Written task: Revise the listing below so that each occurrence of "Screen dimensions" becomes "Display size", and leave every other part unchanged.

Data section:

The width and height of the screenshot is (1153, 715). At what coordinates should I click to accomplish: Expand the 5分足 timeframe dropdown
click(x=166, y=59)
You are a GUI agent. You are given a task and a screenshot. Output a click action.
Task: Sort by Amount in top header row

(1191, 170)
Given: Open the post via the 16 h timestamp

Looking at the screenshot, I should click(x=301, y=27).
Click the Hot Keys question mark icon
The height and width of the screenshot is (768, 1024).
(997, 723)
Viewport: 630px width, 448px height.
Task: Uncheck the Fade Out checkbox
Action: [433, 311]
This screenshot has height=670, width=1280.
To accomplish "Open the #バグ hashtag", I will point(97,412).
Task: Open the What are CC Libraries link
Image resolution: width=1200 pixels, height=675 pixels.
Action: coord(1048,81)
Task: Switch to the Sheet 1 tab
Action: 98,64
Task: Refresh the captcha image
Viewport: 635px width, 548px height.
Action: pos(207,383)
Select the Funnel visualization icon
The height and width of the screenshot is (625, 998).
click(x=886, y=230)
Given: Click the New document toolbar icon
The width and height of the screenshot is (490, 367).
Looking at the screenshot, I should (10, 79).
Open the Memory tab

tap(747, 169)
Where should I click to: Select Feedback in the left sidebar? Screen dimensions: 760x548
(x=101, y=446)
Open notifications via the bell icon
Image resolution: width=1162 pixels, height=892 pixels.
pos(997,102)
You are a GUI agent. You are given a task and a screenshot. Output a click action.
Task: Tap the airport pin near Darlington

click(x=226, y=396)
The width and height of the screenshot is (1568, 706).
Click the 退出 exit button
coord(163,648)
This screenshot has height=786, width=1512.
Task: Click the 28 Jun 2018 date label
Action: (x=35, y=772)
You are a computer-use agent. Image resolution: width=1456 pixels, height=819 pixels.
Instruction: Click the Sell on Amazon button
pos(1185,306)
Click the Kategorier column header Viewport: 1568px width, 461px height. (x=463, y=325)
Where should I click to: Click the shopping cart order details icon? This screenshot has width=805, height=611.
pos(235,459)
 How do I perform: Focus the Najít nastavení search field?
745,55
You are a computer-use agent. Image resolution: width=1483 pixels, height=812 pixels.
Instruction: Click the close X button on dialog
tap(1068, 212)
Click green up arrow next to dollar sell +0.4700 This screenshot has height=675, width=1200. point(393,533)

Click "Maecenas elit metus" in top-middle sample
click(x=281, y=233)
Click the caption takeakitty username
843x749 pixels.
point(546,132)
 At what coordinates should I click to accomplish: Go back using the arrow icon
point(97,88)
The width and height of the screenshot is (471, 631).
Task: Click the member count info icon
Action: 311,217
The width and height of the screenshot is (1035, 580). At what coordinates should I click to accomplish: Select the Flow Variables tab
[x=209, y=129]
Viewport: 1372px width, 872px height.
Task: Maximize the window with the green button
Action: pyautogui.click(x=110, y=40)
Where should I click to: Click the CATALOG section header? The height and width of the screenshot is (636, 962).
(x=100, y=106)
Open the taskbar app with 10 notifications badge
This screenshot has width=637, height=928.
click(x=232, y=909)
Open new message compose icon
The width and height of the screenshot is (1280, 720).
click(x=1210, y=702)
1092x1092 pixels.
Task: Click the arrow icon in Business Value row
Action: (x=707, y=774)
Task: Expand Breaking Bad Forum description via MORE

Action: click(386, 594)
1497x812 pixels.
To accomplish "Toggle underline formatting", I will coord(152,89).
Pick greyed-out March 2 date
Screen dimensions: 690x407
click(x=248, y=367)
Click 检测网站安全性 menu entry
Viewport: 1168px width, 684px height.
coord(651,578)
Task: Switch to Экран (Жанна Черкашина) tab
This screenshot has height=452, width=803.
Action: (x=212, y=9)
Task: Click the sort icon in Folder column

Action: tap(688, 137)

Task output:
The width and height of the screenshot is (1153, 715). At what coordinates should I click to accomplish: Expand the 5分足 timeframe dropdown
click(x=166, y=59)
You are a GUI agent. You are given a task and a screenshot. Output a click action.
Task: Sort by Amount in top header row

(1191, 170)
Given: Open the post via the 16 h timestamp

Looking at the screenshot, I should click(x=301, y=27).
Click the Hot Keys question mark icon
The height and width of the screenshot is (768, 1024).
(997, 723)
Viewport: 630px width, 448px height.
Task: Uncheck the Fade Out checkbox
Action: [433, 311]
This screenshot has height=670, width=1280.
To accomplish "Open the #バグ hashtag", I will point(97,412).
Task: Open the What are CC Libraries link
Image resolution: width=1200 pixels, height=675 pixels.
Action: coord(1048,81)
Task: Switch to the Sheet 1 tab
Action: 98,64
Task: Refresh the captcha image
Viewport: 635px width, 548px height.
Action: pos(207,383)
Select the Funnel visualization icon
The height and width of the screenshot is (625, 998).
click(x=886, y=230)
Given: Click the New document toolbar icon
The width and height of the screenshot is (490, 367).
Looking at the screenshot, I should (10, 79).
Open the Memory tab

tap(747, 169)
Where should I click to: Select Feedback in the left sidebar? Display size: 760x548
(x=101, y=446)
Open notifications via the bell icon
Image resolution: width=1162 pixels, height=892 pixels.
pos(997,102)
You are a GUI agent. You are given a task and a screenshot. Output a click action.
Task: Tap the airport pin near Darlington

click(x=226, y=396)
The width and height of the screenshot is (1568, 706).
Click the 退出 exit button
coord(163,648)
This screenshot has height=786, width=1512.
Task: Click the 28 Jun 2018 date label
Action: (x=35, y=772)
You are a computer-use agent. Image resolution: width=1456 pixels, height=819 pixels.
Instruction: Click the Sell on Amazon button
pos(1185,306)
Click the Kategorier column header Viewport: 1568px width, 461px height. (x=463, y=325)
Where should I click to: Click the shopping cart order details icon? This screenshot has width=805, height=611.
pos(235,459)
 How do I perform: Focus the Najít nastavení search field?
745,55
You are a computer-use agent. Image resolution: width=1483 pixels, height=812 pixels.
Instruction: Click the close X button on dialog
tap(1068, 212)
Click green up arrow next to dollar sell +0.4700 This screenshot has height=675, width=1200. point(393,533)

Click "Maecenas elit metus" in top-middle sample
click(x=281, y=233)
Click the caption takeakitty username
843x749 pixels.
point(546,132)
 At what coordinates should I click to accomplish: Go back using the arrow icon
point(97,88)
The width and height of the screenshot is (471, 631).
Task: Click the member count info icon
Action: 311,217
The width and height of the screenshot is (1035, 580). At what coordinates should I click to accomplish: Select the Flow Variables tab
[x=209, y=129]
Viewport: 1372px width, 872px height.
Task: Maximize the window with the green button
Action: pyautogui.click(x=110, y=40)
Where should I click to: Click the CATALOG section header? The height and width of the screenshot is (636, 962).
(x=100, y=106)
Open the taskbar app with 10 notifications badge
This screenshot has width=637, height=928.
click(x=232, y=909)
Open new message compose icon
The width and height of the screenshot is (1280, 720).
click(x=1210, y=702)
1092x1092 pixels.
Task: Click the arrow icon in Business Value row
Action: (x=707, y=774)
Task: Expand Breaking Bad Forum description via MORE

Action: click(386, 594)
1497x812 pixels.
To accomplish "Toggle underline formatting", I will coord(152,89).
Pick greyed-out March 2 date
Display size: 690x407
click(x=248, y=367)
Click 检测网站安全性 menu entry
Viewport: 1168px width, 684px height.
coord(651,578)
Task: Switch to Экран (Жанна Черкашина) tab
This screenshot has height=452, width=803.
Action: (x=212, y=9)
Task: Click the sort icon in Folder column

Action: tap(688, 137)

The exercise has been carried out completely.